┌─ TEXT UNDER STUDY

After reviewing documents and records, and conducting the walkthrough, the committee needs to write or update the emergency action plan. The key parts of the plan are spelled out by OSHA.2 They provide guidance to workplaces not covered by OSHA standards as well. Here are some specific areas of concern:

  • emergencies the employer may reasonably expect in the workplace 

  • alarms/communication systems, and how alarms will be activated 

  • methods of reporting an emergency 

  • emergency escape procedures and routes 

  • procedures for assisting workers and visitors with disabilities 

  • procedures to account for all employees after an evacuation 

  • procedures for those who remain behind to operate critical operations 

  • names of key personnel 

  • rescue and medical procedures 

  • procedures for special situations, such as precautions involved with certain chemicals and equipment

Potential risks (vulnerability analysis)

The committee first needs to determine what emergencies are most likely to occur in the facility and what level of harm they might cause. For example, the committee should review the list of emergencies on Page 4 that could result from natural or human causes. A sample vulnerability analysis chart written by the Federal Emergency Management Agency is in Appendix A. Once a comprehensive list of potential emergencies is put together, the committee can prioritize those emergencies with the highest risk. Although the emergency action plan will address all emergencies in some way, the plan will focus on the most likely events.

Alarms and communication systems

In a situation requiring evacuation, the first step is to let all occupants know they must leave the building. Occupants must know which alarm means to evacuate. Once the alarm has gone off, everyone (except key personnel assigned to special operations) must leave the facility and not return until an “All Clear” signal is given. The all clear is usually given by the fire department or whoever is designated in the plan.

Reporting emergencies

Not all alarm systems automatically alert outside help. If the alarm system does not notify the fire department (or other outside assistance) automatically, someone must be assigned to call for help.

Evacuation plans

There are key issues that must be addressed in any evacuation plan.

  1. Escape routes must meet the following criteria:
    • There are enough exits. 

    • Exits are not blocked. 

    • Exits are clearly marked. (Many emergency situations involve smoke and fire that make it difficult to see.) 

    • The routes to the exits must be wide enough to accommodate the number of occupants normally in the building.

    • Exits lead to a public thoroughfare (not to a closed area, like a courtyard). 

    • Escape routes do not lead through any area that may cause more danger to the evacuees (such as an area where hazardous materials are stored).

└─

EXERCISE TASKS —
- A) In the emergency action plan text, copy the passage from "In a situation" to "are enough exits.", swapping "alarm" for "siren".
- B) According to the emergency action plan text, who usually gives the all clear?
- C) Pick up the emergency action plan text after its last sentence and carry it forward.

┌─ SUPPLIED RECORDS

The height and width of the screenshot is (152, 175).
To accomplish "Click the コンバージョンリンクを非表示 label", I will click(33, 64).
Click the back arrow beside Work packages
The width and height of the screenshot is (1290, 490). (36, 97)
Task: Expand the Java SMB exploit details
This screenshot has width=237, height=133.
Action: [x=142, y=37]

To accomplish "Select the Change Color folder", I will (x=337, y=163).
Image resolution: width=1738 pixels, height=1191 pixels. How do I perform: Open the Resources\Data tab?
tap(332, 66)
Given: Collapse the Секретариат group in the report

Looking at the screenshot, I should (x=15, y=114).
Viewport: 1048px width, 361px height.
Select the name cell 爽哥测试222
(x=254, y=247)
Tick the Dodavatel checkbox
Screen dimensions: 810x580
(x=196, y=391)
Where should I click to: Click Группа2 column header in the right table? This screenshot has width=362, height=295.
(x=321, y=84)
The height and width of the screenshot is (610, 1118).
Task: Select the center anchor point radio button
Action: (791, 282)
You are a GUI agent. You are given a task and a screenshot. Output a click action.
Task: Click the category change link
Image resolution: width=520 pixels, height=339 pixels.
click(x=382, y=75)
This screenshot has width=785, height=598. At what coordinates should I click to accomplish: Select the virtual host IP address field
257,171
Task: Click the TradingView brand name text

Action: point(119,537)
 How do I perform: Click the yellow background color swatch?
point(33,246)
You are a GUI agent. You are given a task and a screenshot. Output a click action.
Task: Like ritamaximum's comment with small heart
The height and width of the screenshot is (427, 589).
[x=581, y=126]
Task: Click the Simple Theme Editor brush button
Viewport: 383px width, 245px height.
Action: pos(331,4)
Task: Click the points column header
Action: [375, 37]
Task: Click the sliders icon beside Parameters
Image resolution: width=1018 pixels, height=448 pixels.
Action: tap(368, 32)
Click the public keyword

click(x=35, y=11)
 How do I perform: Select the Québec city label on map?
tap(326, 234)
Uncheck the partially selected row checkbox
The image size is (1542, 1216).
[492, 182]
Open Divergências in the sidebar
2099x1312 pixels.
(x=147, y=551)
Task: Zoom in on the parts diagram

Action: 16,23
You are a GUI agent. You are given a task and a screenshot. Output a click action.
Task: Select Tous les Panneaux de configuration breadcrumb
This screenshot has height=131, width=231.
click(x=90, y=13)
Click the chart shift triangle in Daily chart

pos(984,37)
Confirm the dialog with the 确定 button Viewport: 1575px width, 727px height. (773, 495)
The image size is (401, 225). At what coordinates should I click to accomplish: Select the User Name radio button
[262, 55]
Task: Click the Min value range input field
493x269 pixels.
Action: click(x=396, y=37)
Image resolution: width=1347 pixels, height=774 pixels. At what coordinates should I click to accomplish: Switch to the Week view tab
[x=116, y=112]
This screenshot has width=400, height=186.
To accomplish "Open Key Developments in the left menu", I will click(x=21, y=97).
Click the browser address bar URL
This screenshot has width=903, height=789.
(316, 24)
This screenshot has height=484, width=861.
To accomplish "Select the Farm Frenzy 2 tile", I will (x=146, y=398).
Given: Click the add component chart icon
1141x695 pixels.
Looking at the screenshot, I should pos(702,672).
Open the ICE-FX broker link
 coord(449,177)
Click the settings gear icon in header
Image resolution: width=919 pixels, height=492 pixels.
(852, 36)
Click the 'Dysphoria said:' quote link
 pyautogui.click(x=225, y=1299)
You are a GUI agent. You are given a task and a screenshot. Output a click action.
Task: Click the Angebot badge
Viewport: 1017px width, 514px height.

└─

ANSWERS TO THE EXERCISE —
- A)
In a situation requiring evacuation, the first step is to let all occupants know they must leave the building. Occupants must know which siren means to evacuate. Once the siren has gone off, everyone (except key personnel assigned to special operations) must leave the facility and not return until an “All Clear” signal is given. The all clear is usually given by the fire department or whoever is designated in the plan.

Reporting emergencies

Not all siren systems automatically alert outside help. If the siren system does not notify the fire department (or other outside assistance) automatically, someone must be assigned to call for help.

Evacuation plans

There are key issues that must be addressed in any evacuation plan.

  1. Escape routes must meet the following criteria:
    • There are enough exits.

- B) The fire department or whoever is designated in the plan.

- C)
    • Secondary routes are available in case the primary route is blocked

    For more information on proper signage, number and placement of exits, consult your local fire department or the National Fire Protection Association Life Safety Code — NFPA 101 (see our listing under Publications).

  2. The plan must address how workers, guests and visitors with disabilities will be assisted out of the building and who will help them. 

  3. Staff and other occupants must be moved to a safe area.
    • The safe area must be far enough away from the building so as to not hamper emergency operations and also provide safety for those evacuated. 

    • Emergency shelter may be needed in some situations.

Once workers are safely out of the building, there must be a way to account for the occupants of the building. The plan must designate where people will gather to be accounted for, and who will take attendance. It is important that workers know not to leave the area until they have been accounted for! Also, it is vital that the employer knows how many visitors and guests are in the building and account for them as well. One of the people who died in the 1991 Hamlet, N.C., chicken processing plant fire worked for an outside company and was restocking the vending machines in the plant lunchroom. No one realized he had been in facility until the truck was reported missing.

Procedures for staff who do not immediately evacuate

In some cases, some staff may need to perform particular tasks before getting out of the workplace, such as:

  • Shutting down heating, ventilation and air conditioning (HVAC) systems to stop the spread of smoke, fire and/or contaminants. 

  • Shutting down key processes such as critical systems in hospitals, experiments in labs or chlorine processes in wastewater treatment. 

  • Backing up information systems. 

  • Acting as floor captains to make sure everyone leaves. 

  • Using fire extinguishers or other firefighting equipment. 

  • Giving first aid and CPR.

List of key personnel

If workers are to perform any duties other than evacuate during an emergency, the names of those individuals must be listed in the plan and they must be trained in those duties.

Rescue and medical services

In an emergency, there is always the potential that workers and responders may be injured. The employer should find out which medical facilities are closest to them. The committee should take a look at the workplace to make sure that it is accessible to emergency services. It is crucial that emergency medical services (EMS) be able to get to the facility in a reasonable amount of time. The committee should find out which fire department is most likely to be called to the workplace in an emergency. The committee should meet with those fire department and EMS personnel in the area to discuss what services can and will be provided in an emergency. The contact names and numbers must be listed in the plan, and kept current.

In certain cases it may be necessary to have emergency medical and rescue services on site, for example:

  • employers in remote areas 

  • high security situations or 

  • employers with high hazard operations.

Employers providing emergency medical care on site must be sure to keep all supplies stocked and easy to get to in an emergency.

Special situations and considerations


Workers may become contaminated either during an emergency or during the evacuation process if the employer uses certain hazardous materials (such as corrosives, toxics or radioactive agents). The employer must have procedures to decontaminate workers and usually they must be decontaminated before emergency medical services will take them to a medical facility.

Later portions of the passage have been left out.